Data provided:
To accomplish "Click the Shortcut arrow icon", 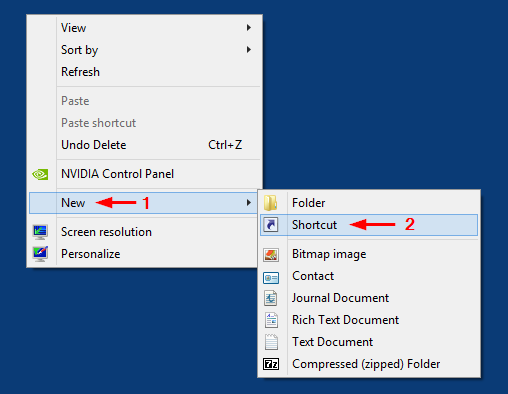I will click(271, 225).
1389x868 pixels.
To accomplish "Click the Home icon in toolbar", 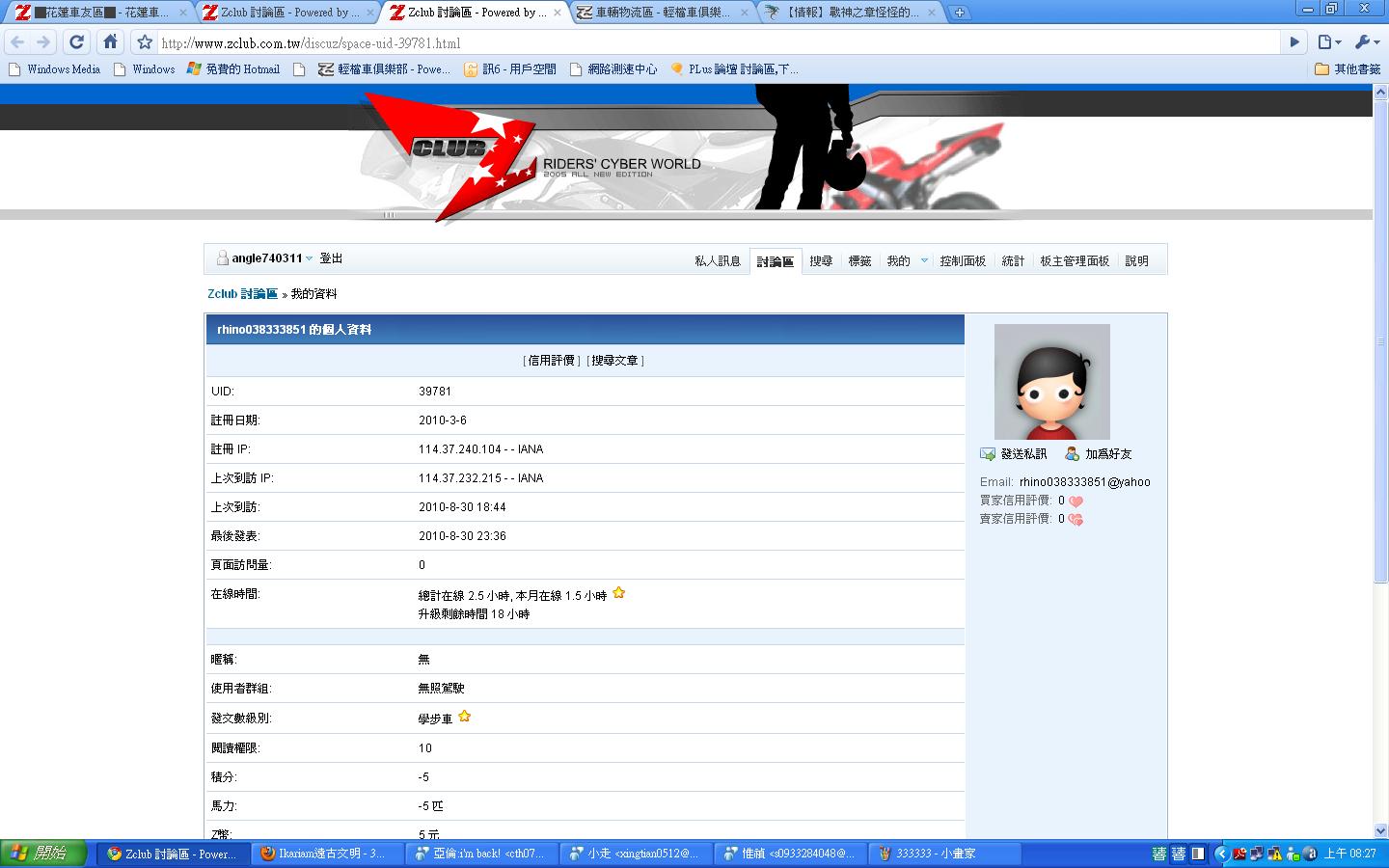I will [111, 41].
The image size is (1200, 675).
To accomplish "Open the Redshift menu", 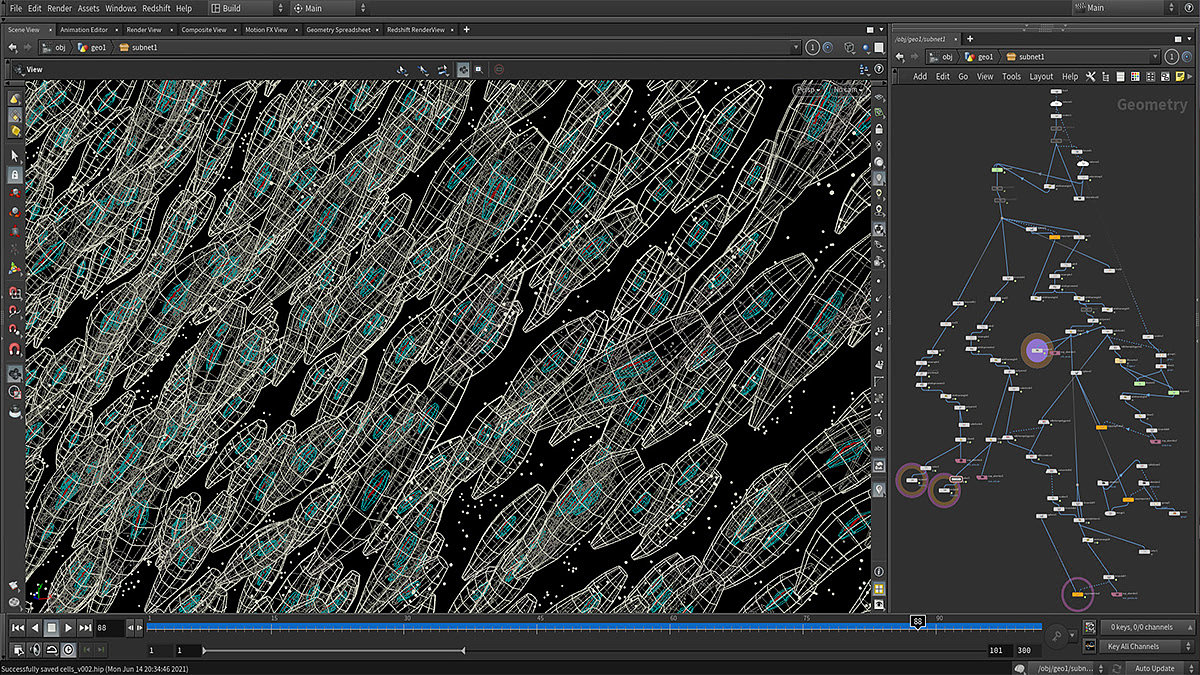I will click(x=156, y=8).
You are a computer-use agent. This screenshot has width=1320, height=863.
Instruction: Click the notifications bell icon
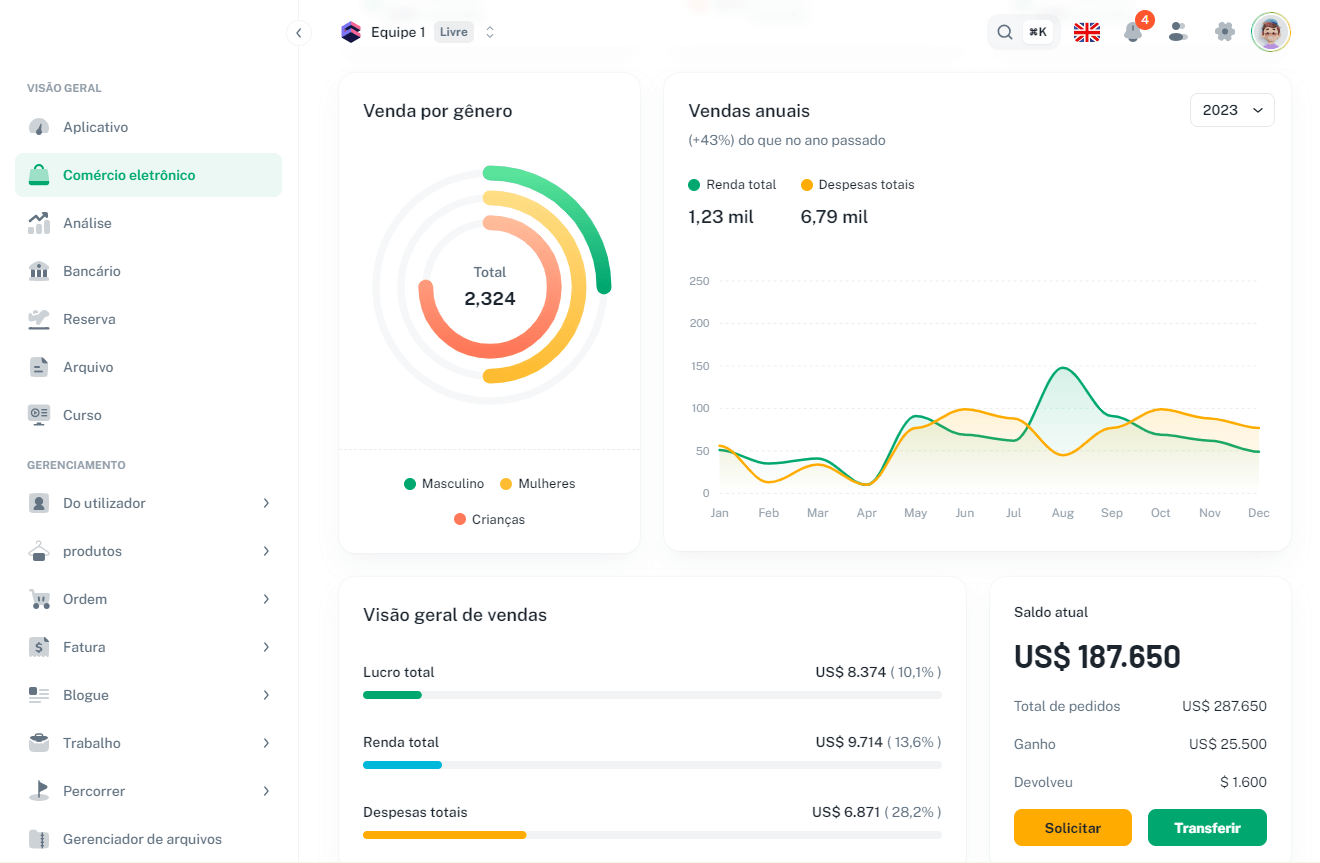1133,32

Try it: Beginning with the line in which "Instruction: Click the" appears, repeat exactly each line down to the close of the material, leaving every picture out.

Task answer:
Instruction: Click the notifications bell icon
1133,32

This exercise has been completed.